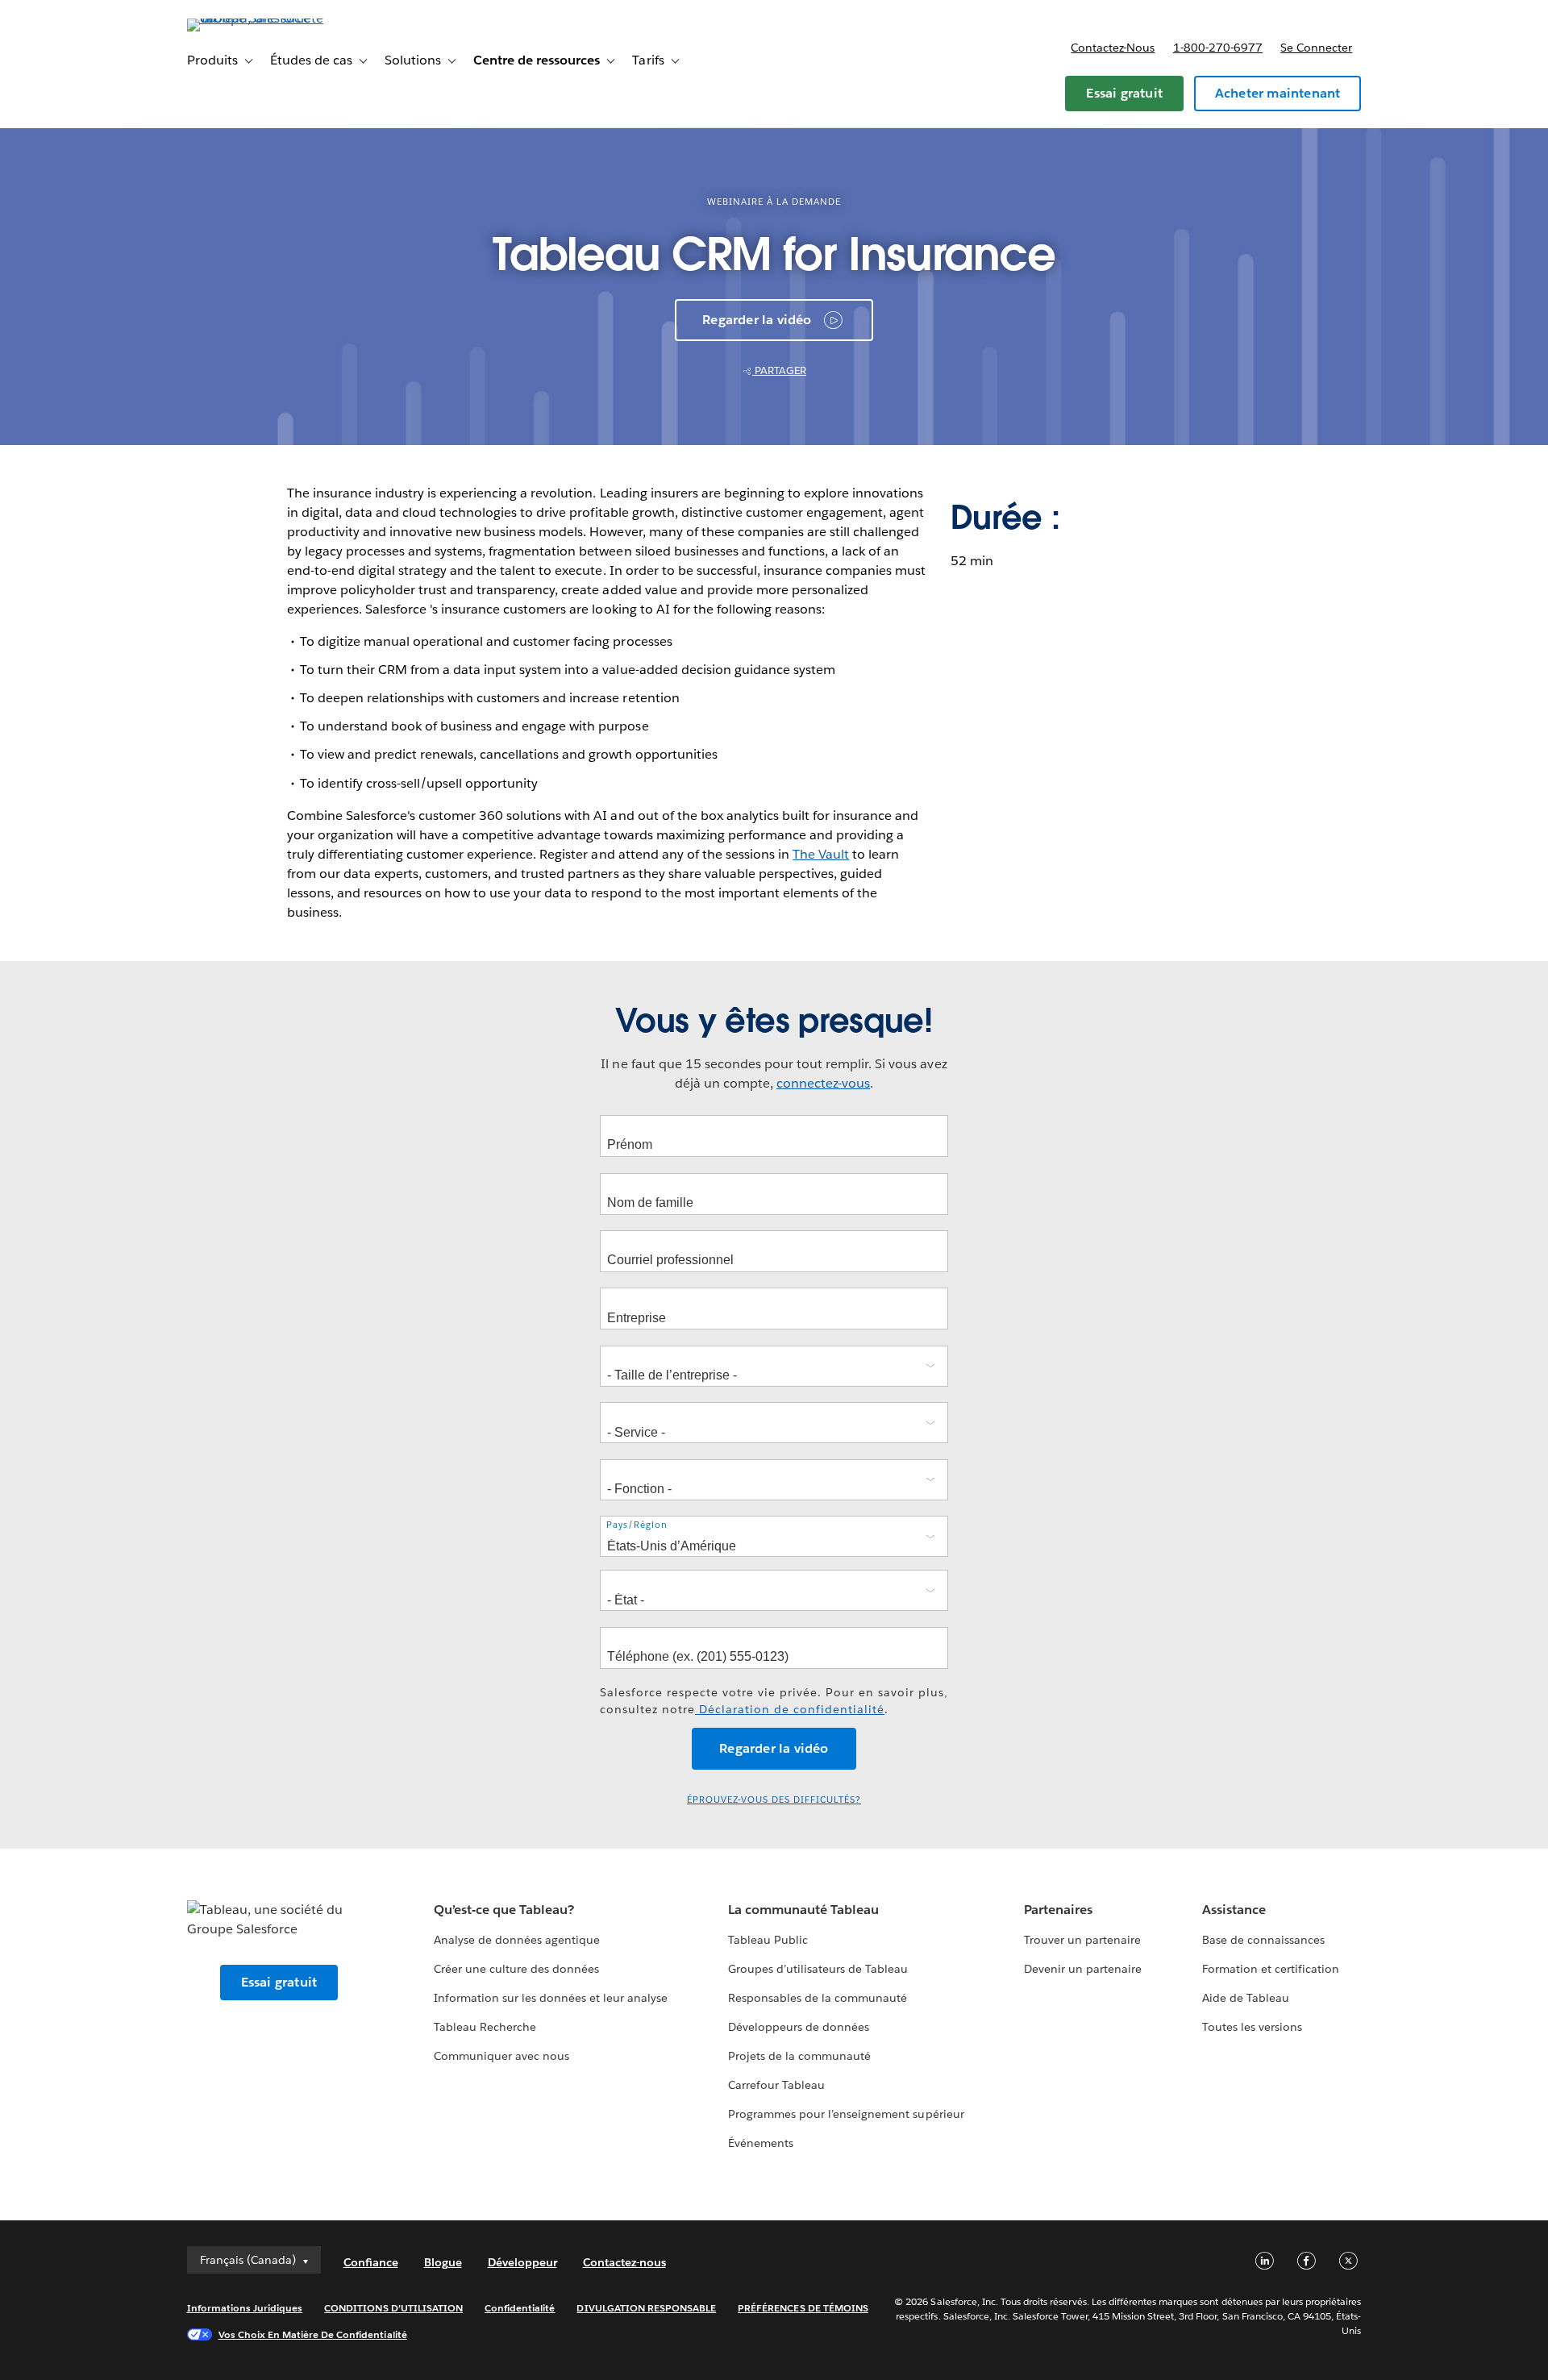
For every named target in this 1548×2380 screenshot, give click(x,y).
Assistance (1234, 1909)
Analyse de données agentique (517, 1940)
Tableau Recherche (485, 2027)
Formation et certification (1271, 1969)
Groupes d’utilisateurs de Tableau (818, 1969)
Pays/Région (637, 1525)
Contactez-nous (1113, 47)
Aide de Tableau (1245, 1998)
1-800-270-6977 (1218, 47)
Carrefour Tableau (776, 2085)
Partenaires (1058, 1909)
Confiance (370, 2262)
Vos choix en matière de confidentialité (312, 2334)
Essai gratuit (1124, 93)
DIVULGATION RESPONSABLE (646, 2308)
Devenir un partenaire (1083, 1969)
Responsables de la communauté (818, 1998)
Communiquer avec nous (501, 2056)
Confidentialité (520, 2308)
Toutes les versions (1252, 2027)
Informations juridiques (245, 2308)
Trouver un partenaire (1082, 1940)
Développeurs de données (798, 2027)
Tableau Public (768, 1940)
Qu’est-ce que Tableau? (504, 1909)
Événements (760, 2143)
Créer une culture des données (517, 1969)
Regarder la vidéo (756, 319)
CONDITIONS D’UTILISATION (393, 2308)
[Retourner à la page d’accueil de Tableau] (255, 18)
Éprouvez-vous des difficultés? (774, 1800)
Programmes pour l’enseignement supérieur (846, 2114)
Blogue (443, 2262)
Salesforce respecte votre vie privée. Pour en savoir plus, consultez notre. (774, 1700)
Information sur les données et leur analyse (551, 1998)
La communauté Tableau (803, 1909)
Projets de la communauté (799, 2056)
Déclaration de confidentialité (789, 1709)
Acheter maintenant (1278, 93)
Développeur (522, 2262)
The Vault (821, 854)
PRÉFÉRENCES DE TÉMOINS (803, 2308)
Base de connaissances (1263, 1940)
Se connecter (1316, 47)
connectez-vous (823, 1083)
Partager (779, 370)
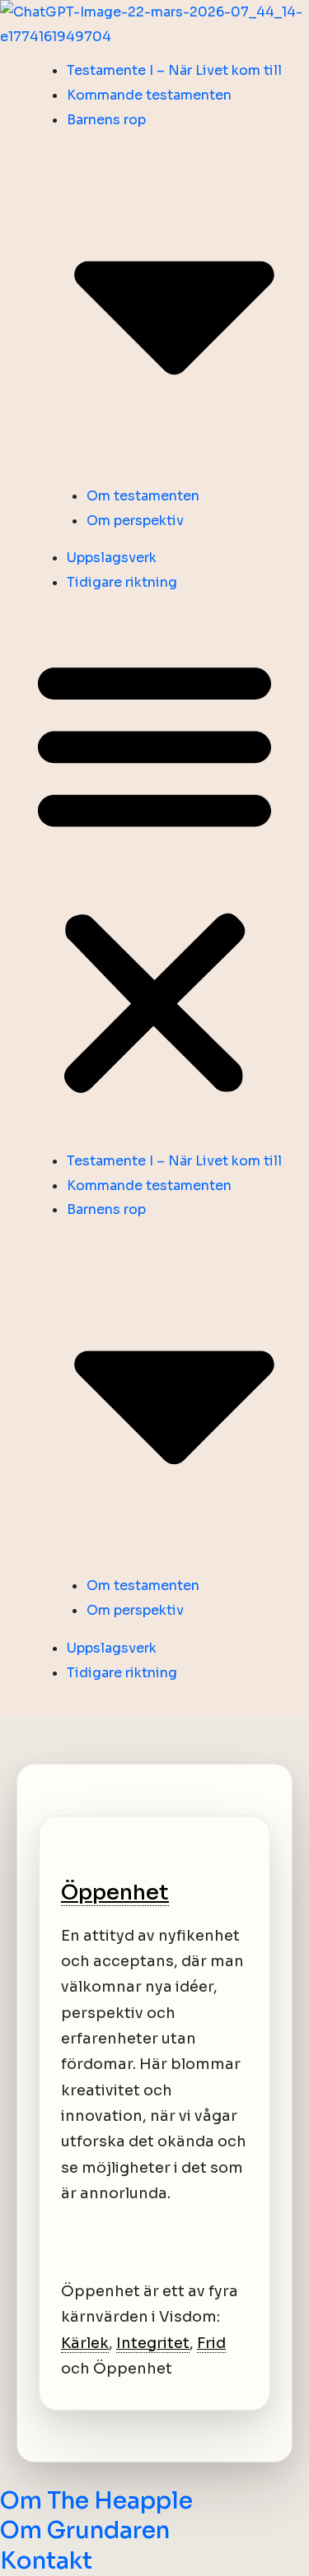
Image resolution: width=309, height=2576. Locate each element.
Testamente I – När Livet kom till (174, 70)
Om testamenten (143, 496)
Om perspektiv (135, 520)
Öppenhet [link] (115, 1892)
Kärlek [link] (85, 2343)
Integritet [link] (153, 2343)
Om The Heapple (96, 2500)
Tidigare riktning (122, 582)
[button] (154, 877)
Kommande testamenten (149, 95)
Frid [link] (211, 2343)
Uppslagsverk (112, 557)
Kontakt (46, 2560)
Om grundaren (85, 2530)
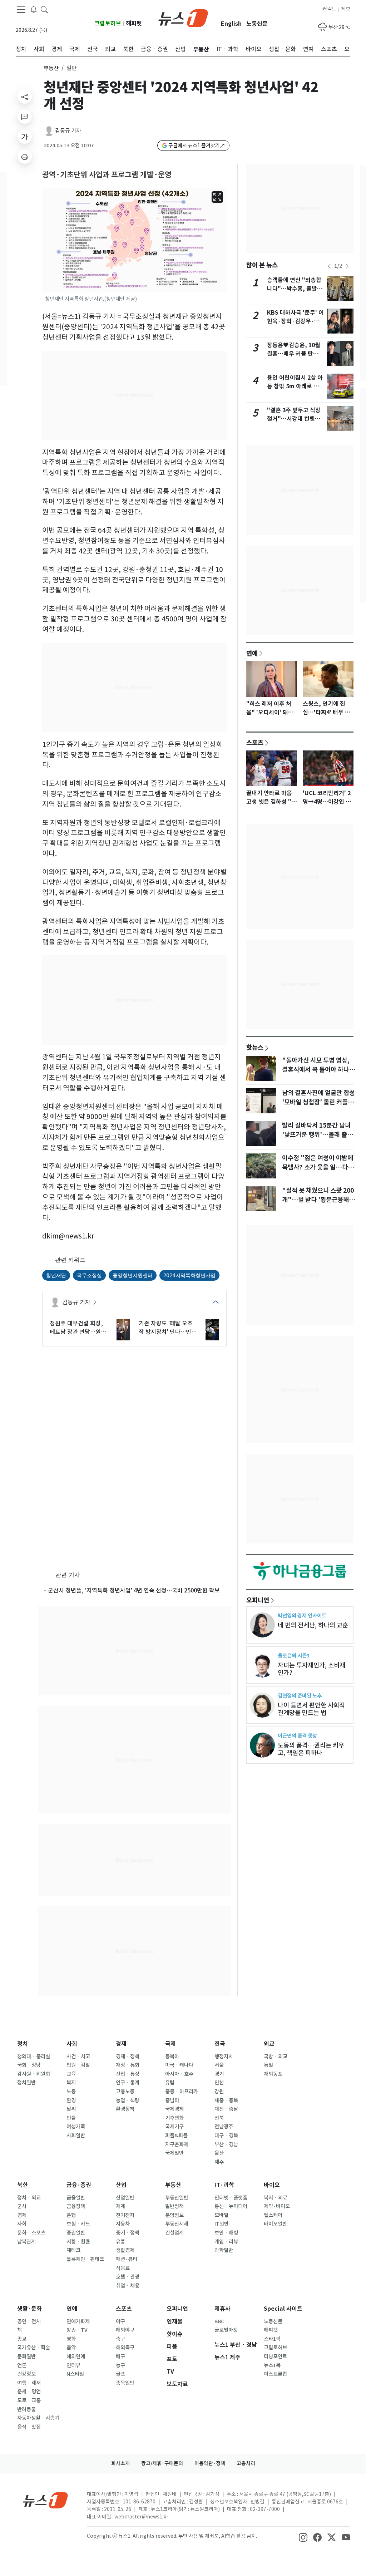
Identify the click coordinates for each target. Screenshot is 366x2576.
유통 (120, 2241)
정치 (22, 2044)
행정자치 (223, 2056)
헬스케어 (273, 2215)
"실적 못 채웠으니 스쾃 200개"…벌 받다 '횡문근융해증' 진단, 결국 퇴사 (318, 1199)
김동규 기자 (68, 130)
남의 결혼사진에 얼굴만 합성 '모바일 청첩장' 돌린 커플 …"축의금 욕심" (318, 1102)
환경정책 (125, 2109)
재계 (120, 2206)
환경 (71, 2100)
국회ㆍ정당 (29, 2065)
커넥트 (329, 9)
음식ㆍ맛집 (29, 2427)
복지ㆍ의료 (275, 2198)
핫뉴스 (254, 1047)
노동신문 (257, 24)
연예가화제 (78, 2321)
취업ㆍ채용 (127, 2285)
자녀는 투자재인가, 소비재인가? (311, 1669)
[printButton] (25, 156)
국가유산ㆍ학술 (33, 2347)
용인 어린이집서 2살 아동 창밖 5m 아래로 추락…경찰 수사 (295, 386)
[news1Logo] (45, 2500)
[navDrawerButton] (21, 9)
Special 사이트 (283, 2309)
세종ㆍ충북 (226, 2100)
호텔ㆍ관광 (127, 2277)
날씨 (71, 2109)
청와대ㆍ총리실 (33, 2056)
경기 (219, 2074)
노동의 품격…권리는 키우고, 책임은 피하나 (311, 1749)
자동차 (123, 2224)
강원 (219, 2091)
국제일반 (174, 2153)
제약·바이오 (277, 2206)
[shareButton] (25, 96)
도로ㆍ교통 (29, 2400)
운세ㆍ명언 (29, 2391)
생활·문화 (29, 2309)
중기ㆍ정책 (127, 2233)
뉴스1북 (272, 2365)
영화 (71, 2339)
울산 (219, 2153)
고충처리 (246, 2463)
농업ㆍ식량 (127, 2100)
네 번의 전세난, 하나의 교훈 (313, 1625)
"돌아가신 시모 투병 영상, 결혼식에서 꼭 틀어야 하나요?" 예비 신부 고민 (316, 1069)
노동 (71, 2091)
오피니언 (257, 1600)
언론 (21, 2365)
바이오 (272, 2185)
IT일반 (221, 2224)
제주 (219, 2162)
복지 (71, 2082)
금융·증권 (78, 2185)
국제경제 (174, 2109)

* * *

EXERCISE:
From the line that has "[navDrawerButton] (21, 9)" through the line that has "고충처리 (246, 2463)", copy every line exactly as it appears above, and leave out all others.

OUTPUT:
[navDrawerButton] (21, 9)
Special 사이트 (283, 2309)
세종ㆍ충북 (226, 2100)
호텔ㆍ관광 (127, 2277)
날씨 (71, 2109)
청와대ㆍ총리실 (33, 2056)
경기 (219, 2074)
노동의 품격…권리는 키우고, 책임은 피하나 (311, 1749)
자동차 (123, 2224)
강원 (219, 2091)
국제일반 (174, 2153)
제약·바이오 (277, 2206)
[shareButton] (25, 96)
도로ㆍ교통 (29, 2400)
운세ㆍ명언 (29, 2391)
생활·문화 (29, 2309)
중기ㆍ정책 (127, 2233)
뉴스1북 (272, 2365)
영화 (71, 2339)
울산 (219, 2153)
고충처리 (246, 2463)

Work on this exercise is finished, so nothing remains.